» **Records supplied**

* * * * * * * * *

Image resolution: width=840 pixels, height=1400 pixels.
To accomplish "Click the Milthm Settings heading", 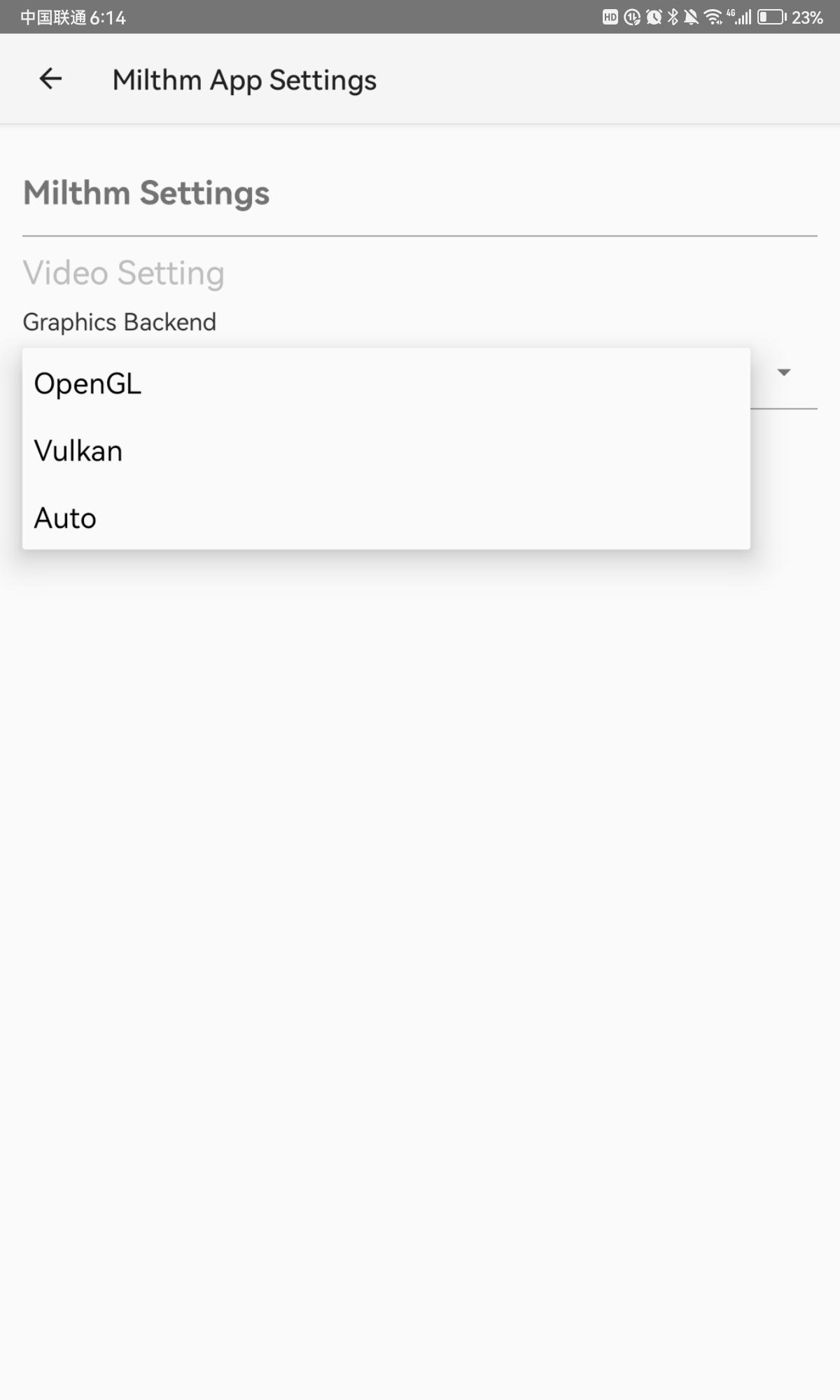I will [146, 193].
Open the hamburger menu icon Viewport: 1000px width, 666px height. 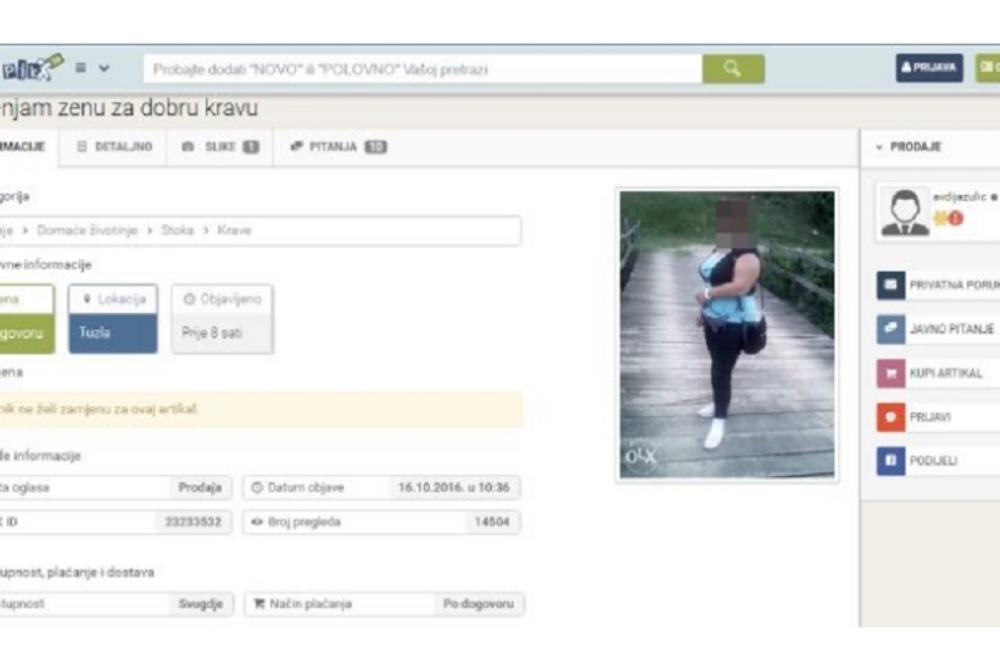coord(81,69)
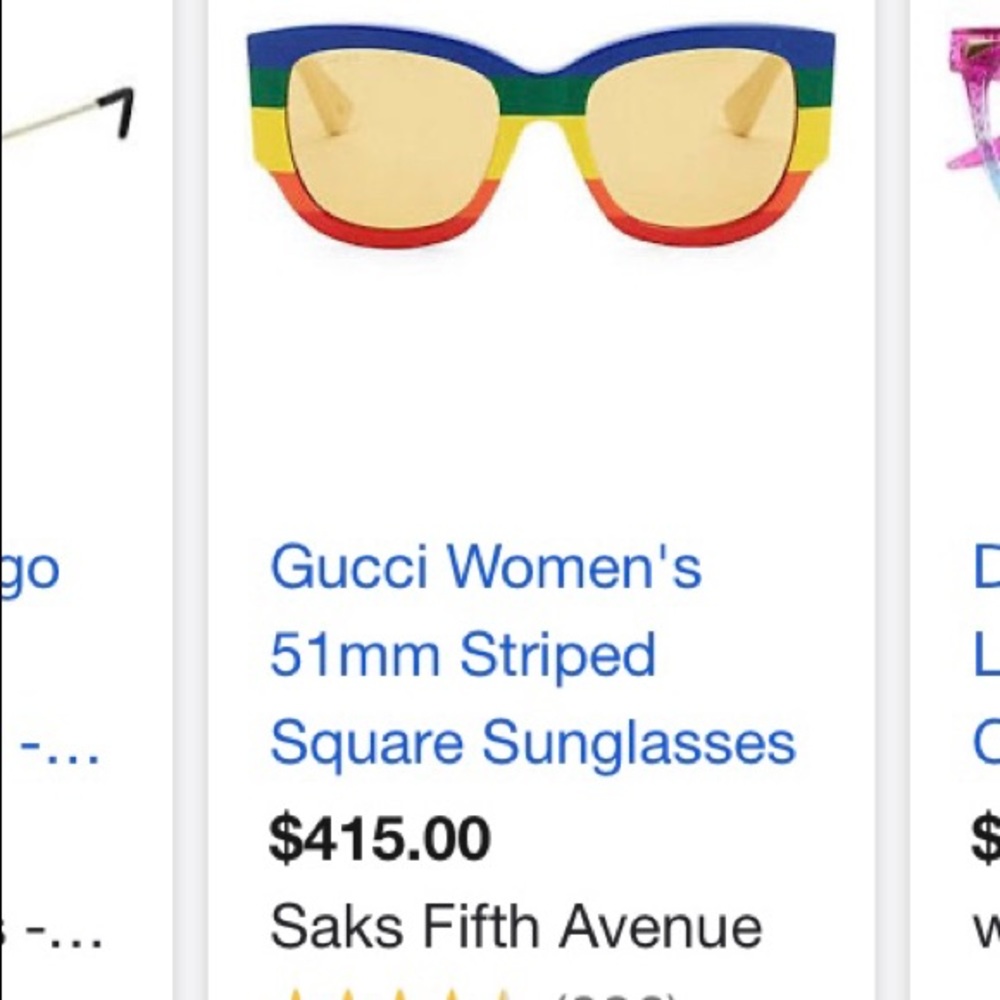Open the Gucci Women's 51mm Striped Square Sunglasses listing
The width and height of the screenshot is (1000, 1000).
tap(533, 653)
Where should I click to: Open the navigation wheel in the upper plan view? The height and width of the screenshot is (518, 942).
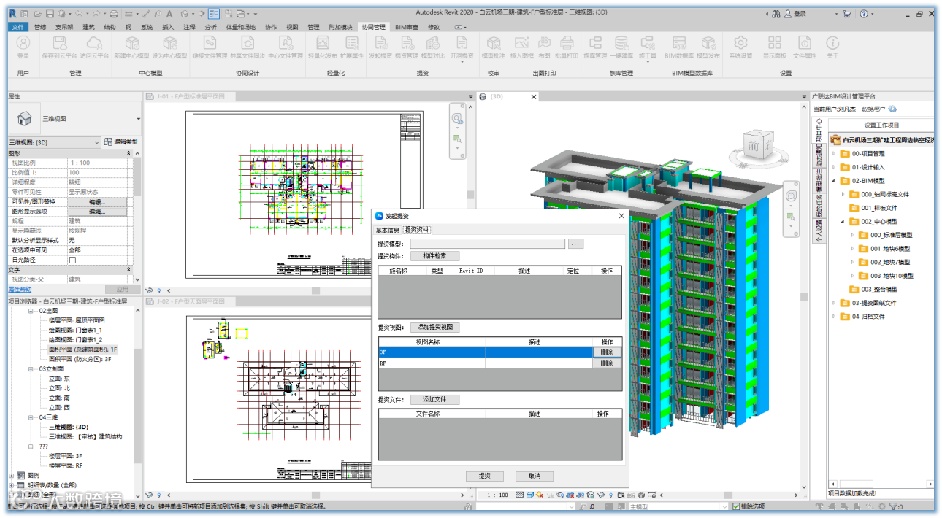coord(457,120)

* * * * * * * * *

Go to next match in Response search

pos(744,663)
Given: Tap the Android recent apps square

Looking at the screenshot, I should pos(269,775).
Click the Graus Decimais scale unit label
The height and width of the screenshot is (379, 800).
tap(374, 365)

* * * * * * * * *

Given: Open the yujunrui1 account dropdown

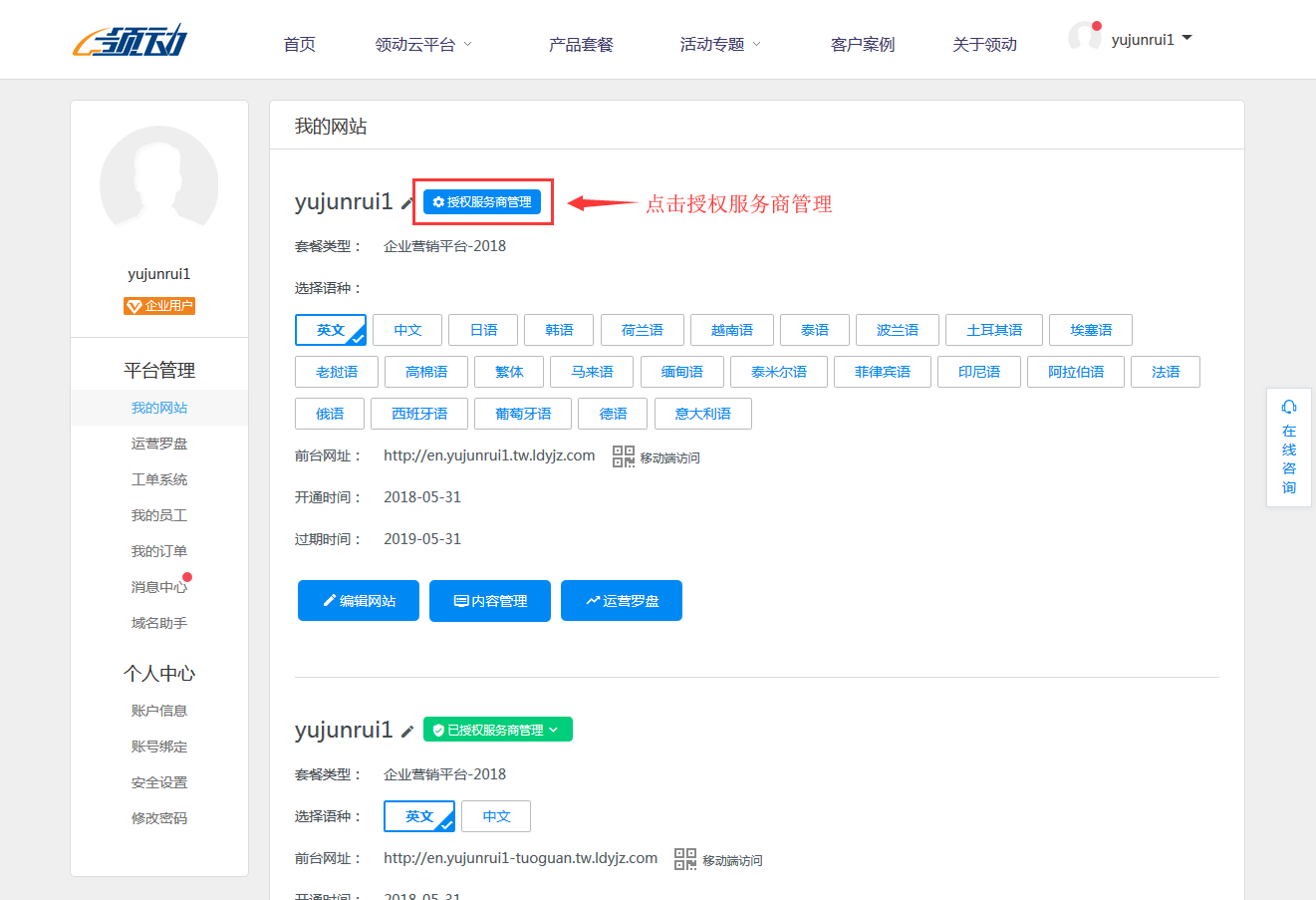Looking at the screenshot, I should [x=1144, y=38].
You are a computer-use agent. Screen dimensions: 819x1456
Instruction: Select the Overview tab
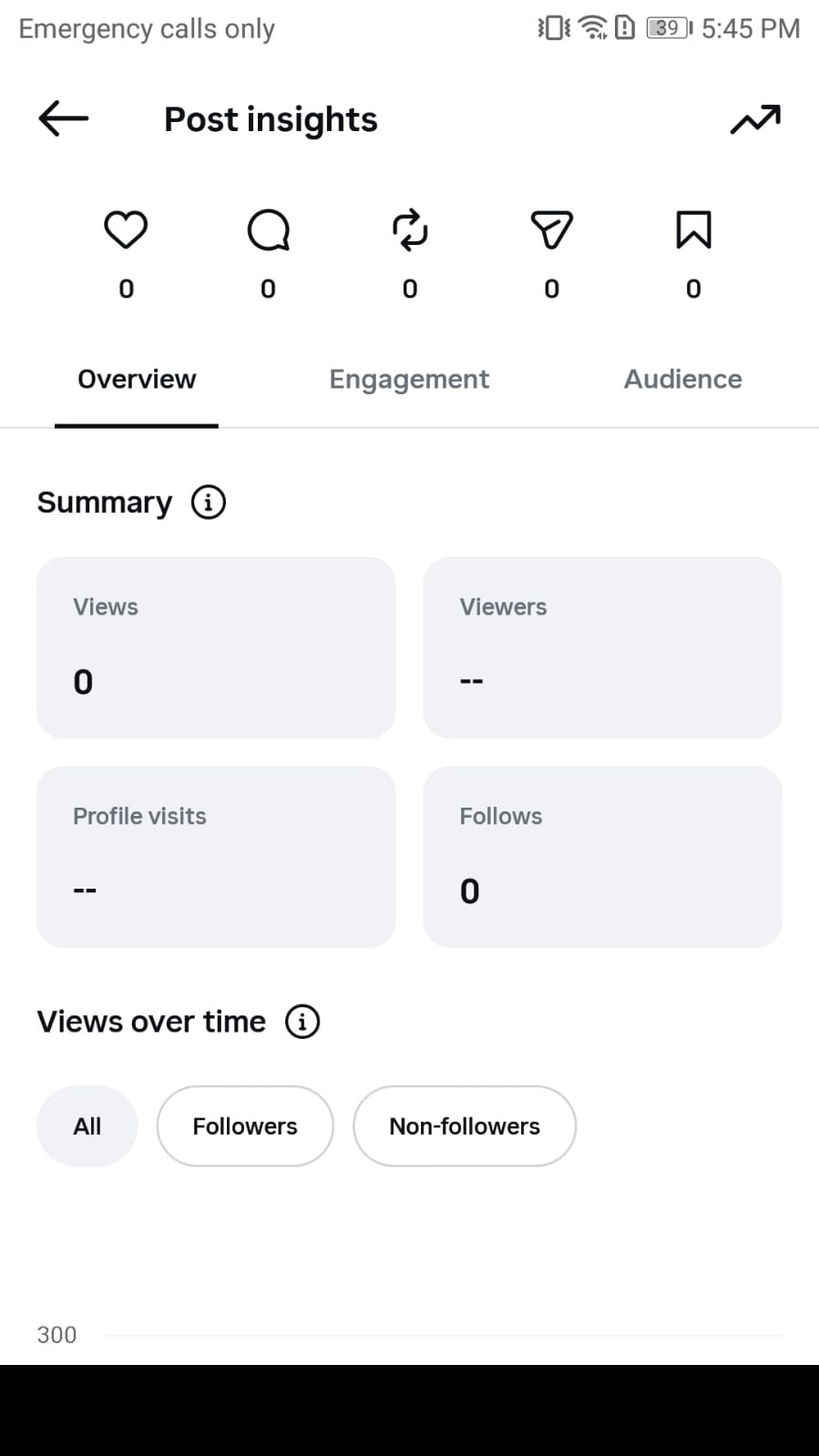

* * * * * * * * *

» **The task**
Set down precisely the lines above between the line holding "You are a computer-use" and the line holding "Instruction: Select the Overview tab", inclusive, and nothing beyond them.

» **Response box**
You are a computer-use agent. Screen dimensions: 819x1456
Instruction: Select the Overview tab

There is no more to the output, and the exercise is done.